[CRISIS DE ADICCIÓN]

El deber del Estado

El deber del Estado
El deber del Estado

En Estados Unidos, ni las enfermedades como el cáncer o el sida, ni los asiduos tiroteos en las calles o los accidentes de automóvil en ciudades y carreteras matan a tanta gente como las drogas. A diferencia de lo que sucede en América Latina, sobre todo en México y América Central donde la gente muere en balaceras entre narcotraficantes para conquistar nuevos mercados o rutas de transportación, en Estados Unidos se está dando una especie de suicidio colectivo de personas adictas a las drogas que les recetan sus médicos o que compran en mercados ilícitos.

Entre 1999 y 2015, por ejemplo, 183 mil americanos murieron por una sobredosis de opioides recetados por doctores, y a partir de 2016, el número de fatalidades se ha cuadruplicado.
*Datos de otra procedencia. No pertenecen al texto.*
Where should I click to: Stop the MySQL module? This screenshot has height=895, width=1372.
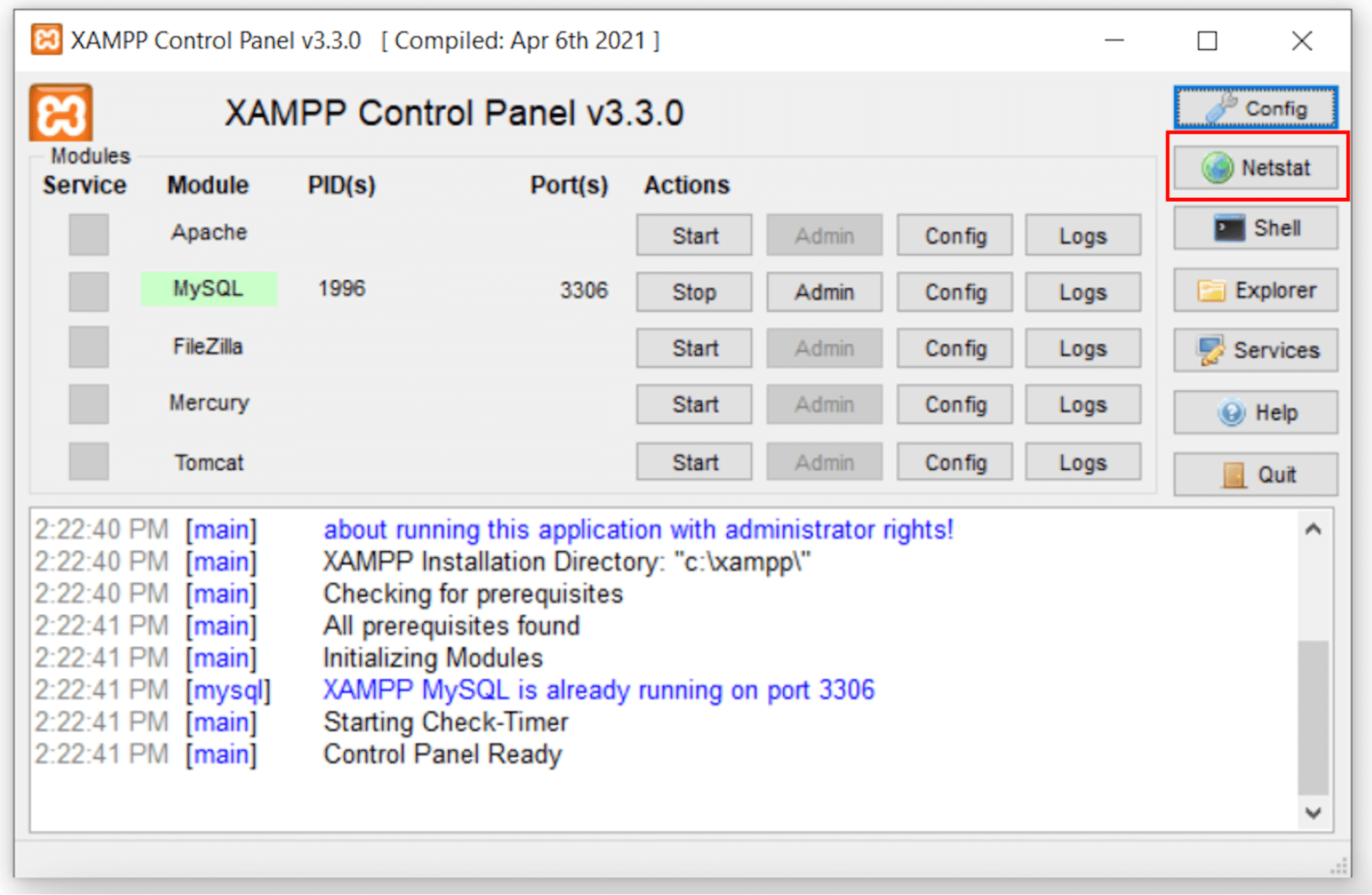coord(693,291)
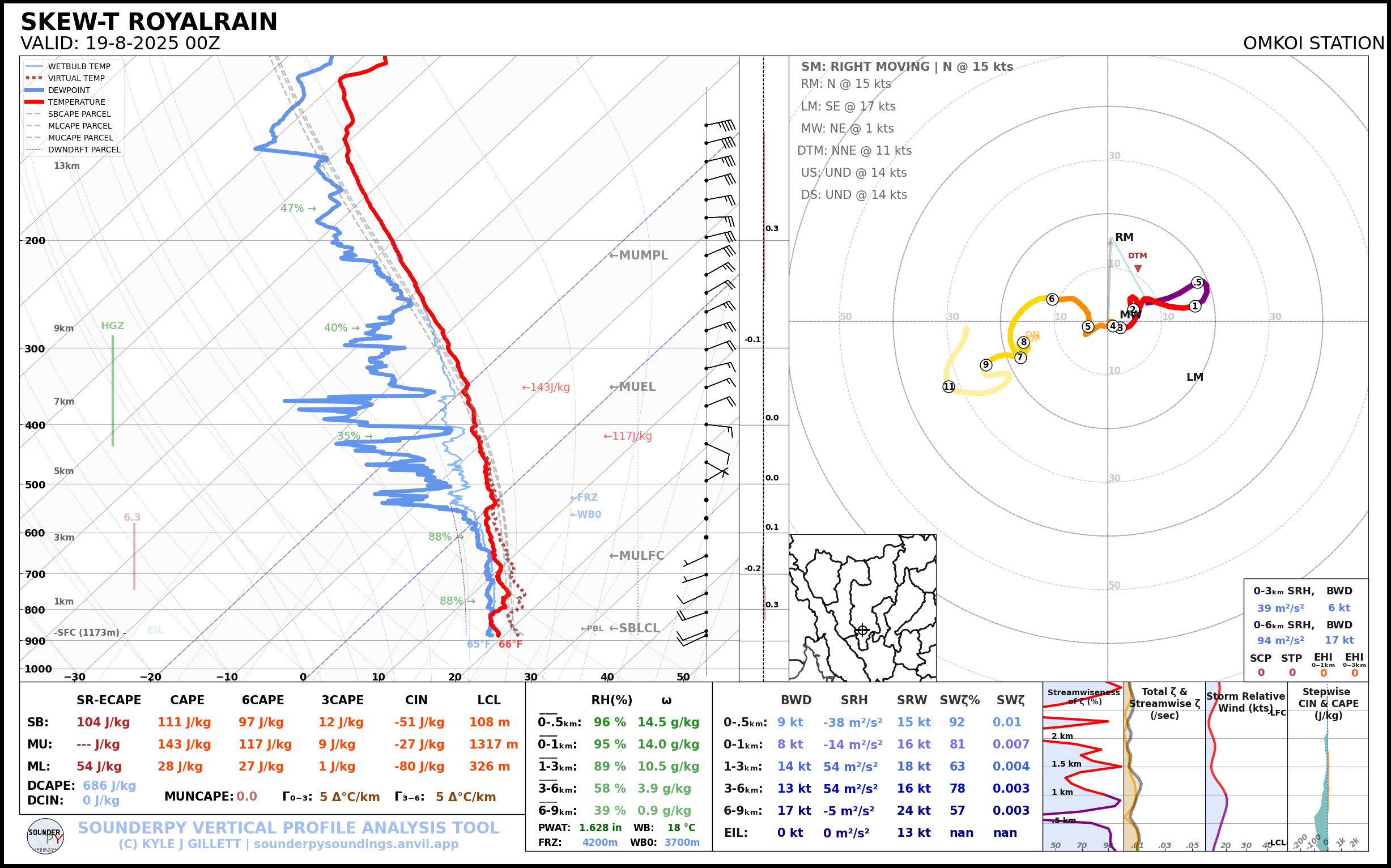The width and height of the screenshot is (1391, 868).
Task: Click hodograph height marker 9
Action: click(x=986, y=364)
El año pasado murieron 64 mil personas, la mayoría menores de 50 años. La evidencia recopilada por cientos de agencias de salud pública en todo el país sugiere que la mortal epidemia seguirá en aumento en 2017.

El Centro de Control y Prevención de Enfermedades calcula que hay en el país 2.6 millones de adictos a drogas derivadas de la amapola, como la heroína, cocaína, oxicodona, fentanilo, morfina, metanfetamina, metadona y diazepam. Según la agencia de consultoría especializada en el sector farmacéutico QuintilesIMS, en 2016 el valor del mercado de opiáceos recetados fue de 8 mil 500 millones de dólares. Desafortunadamente, no ofrecen un cálculo del valor del mercado de las drogas ilícitas que se consiguen en el mercado negro.
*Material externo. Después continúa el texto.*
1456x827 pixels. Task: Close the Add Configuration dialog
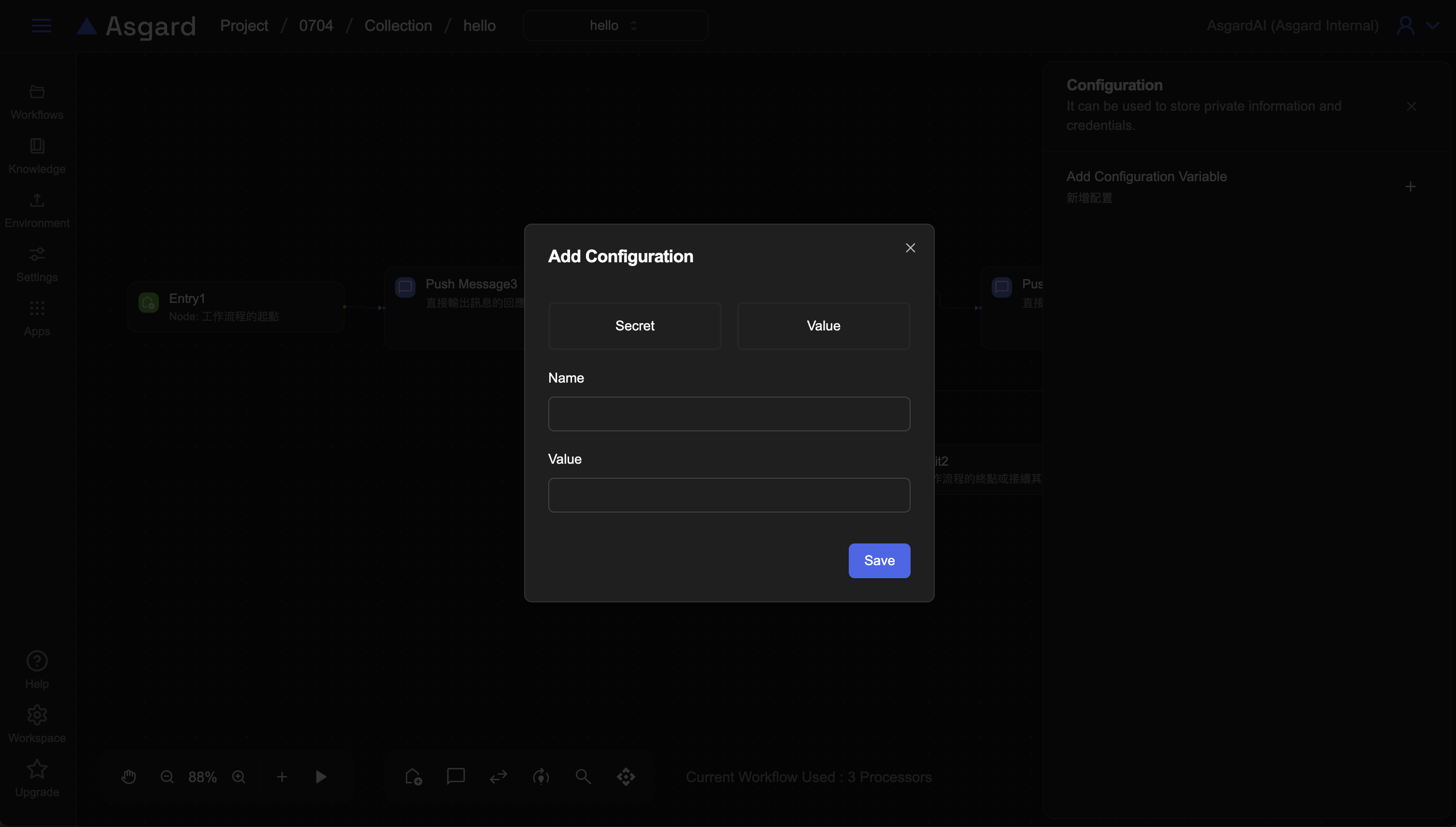tap(910, 248)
El costo de la epidemia es colosal en varios sentidos. En términos de salud pública, bastaría con saber que una sola inyección del antídoto Naloxone, que sirve para revivir a personas en trance de muerte por sobredosis, cuesta aproximadamente $470. El costo del tratamiento y de los programas de rehabilitación posteriores dependen de la gravedad de la adicción y de la duración de la recuperación del paciente, pero siempre es estratosférico. Otro gasto enorme es el que hacen los policías para combatir el tráfico de drogas ilícitas, su monto es difícil calcular dada la enorme cantidad de variantes que tiene dicho combate.

La epidemia actual también incide en el mercado laboral y tiene un costo grande. Hace apenas dos meses, la presidenta de la Reserva Federal, Janet Yellen, explicó que la discrepancia entre el número de trabajos vacantes y el ritmo actual de contratación, además de los avances tecnológicos que lo han trastocado, se debe a que la industria manufacturera no encuentra aspirantes con la preparación adecuada para ocupar los puestos que ofrece, entre otras causas, por la adicción de los jóvenes a los opiáceos. El incremento de muertes por sobredosis es “extremadamente insólito”, dijo Yellen ante un comité del Senado. “Estados Unidos es la única nación avanzada en la que hemos visto algo así”, señaló. “Es un problema desgarrador”, agregó.

Los expertos no se ponen de acuerdo para explicar por qué sucede esto en este país. Algunos lo atribuyen a traumas de la niñez, otros a factores genéticos, pero no ofrecen datos sólidos para demostrar lo uno o lo otro. Algunos adictos que consumen drogas lo ven como una reafirmación de su libertad, otros lo hacen por hedonismo y algunos porque piensan que están en su derecho de hacer con su vida lo que quieran, inclusive, destruirla. En este sentido, ¿deben las autoridades intervenir para impedir que se conviertan en adictos o para atenderlos?

Yo pienso que hay que atenderlos, porque es una cuestión de derechos humanos y el Estado tiene la obligación de proteger a los ciudadanos, pero también creo que la intervención del Estado no puede reducirse a un asunto policíaco, lo veo más bien como una cuestión de salud pública.

¿Y qué se puede hacer para resarcir al Estado del costo de la epidemia? Sé muy bien que no es fácil probar ante la justicia que la industria farmacéutica es la responsable del problema, sobre todo sabiendo que muchos adictos mezclan drogas ilícitas como la heroína con drogas recetadas como el fentanilo, un opiáceo 100 veces más potente que la morfina. Sin embargo, la gestión del Estado debería incluir una mejor fiscalización de las compañías que manufacturan las medicinas de las farmacias que las venden y de los doctores que las recetan de manera irresponsable.